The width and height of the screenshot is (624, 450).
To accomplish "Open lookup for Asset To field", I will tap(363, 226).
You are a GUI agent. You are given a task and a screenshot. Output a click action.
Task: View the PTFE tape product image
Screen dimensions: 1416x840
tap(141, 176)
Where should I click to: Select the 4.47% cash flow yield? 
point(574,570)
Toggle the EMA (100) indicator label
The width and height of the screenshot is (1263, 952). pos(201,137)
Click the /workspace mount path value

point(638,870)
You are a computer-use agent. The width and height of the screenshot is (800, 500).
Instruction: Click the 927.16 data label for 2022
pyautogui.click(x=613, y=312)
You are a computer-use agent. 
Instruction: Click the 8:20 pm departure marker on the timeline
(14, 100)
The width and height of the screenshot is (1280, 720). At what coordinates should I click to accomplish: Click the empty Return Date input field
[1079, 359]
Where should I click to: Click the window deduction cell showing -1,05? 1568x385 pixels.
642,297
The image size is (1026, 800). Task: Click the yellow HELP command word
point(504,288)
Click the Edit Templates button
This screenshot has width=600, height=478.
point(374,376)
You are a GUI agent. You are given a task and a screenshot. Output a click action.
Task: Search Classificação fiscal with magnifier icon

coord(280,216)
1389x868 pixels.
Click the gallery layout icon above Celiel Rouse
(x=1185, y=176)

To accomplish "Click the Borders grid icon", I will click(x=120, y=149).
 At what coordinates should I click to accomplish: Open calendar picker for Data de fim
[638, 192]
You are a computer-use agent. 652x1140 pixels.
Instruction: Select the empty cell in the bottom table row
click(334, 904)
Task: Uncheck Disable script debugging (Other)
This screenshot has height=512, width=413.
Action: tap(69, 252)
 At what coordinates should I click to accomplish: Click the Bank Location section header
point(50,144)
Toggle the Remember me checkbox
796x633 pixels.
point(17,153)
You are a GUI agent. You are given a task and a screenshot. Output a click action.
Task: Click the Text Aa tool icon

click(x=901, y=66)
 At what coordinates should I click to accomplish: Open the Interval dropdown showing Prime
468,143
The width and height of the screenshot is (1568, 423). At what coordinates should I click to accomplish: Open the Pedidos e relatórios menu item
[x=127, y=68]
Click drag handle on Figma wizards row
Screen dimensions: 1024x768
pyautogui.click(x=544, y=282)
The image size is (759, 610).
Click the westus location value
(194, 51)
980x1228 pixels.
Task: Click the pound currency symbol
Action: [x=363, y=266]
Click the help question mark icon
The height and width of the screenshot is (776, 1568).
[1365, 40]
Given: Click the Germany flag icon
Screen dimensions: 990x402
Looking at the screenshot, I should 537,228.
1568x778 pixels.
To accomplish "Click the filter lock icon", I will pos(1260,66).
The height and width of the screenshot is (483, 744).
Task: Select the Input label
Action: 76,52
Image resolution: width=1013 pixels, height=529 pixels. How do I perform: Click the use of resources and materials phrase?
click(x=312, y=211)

= = = = = = =

Please retype, without any change, the line containing "1568x778 pixels." and every line after it to the end of the entries above, and only those.

1568x778 pixels.
To accomplish "Click the filter lock icon", I will pos(1260,66).
The height and width of the screenshot is (483, 744).
Task: Select the Input label
Action: 76,52
Image resolution: width=1013 pixels, height=529 pixels. How do I perform: Click the use of resources and materials phrase?
click(x=312, y=211)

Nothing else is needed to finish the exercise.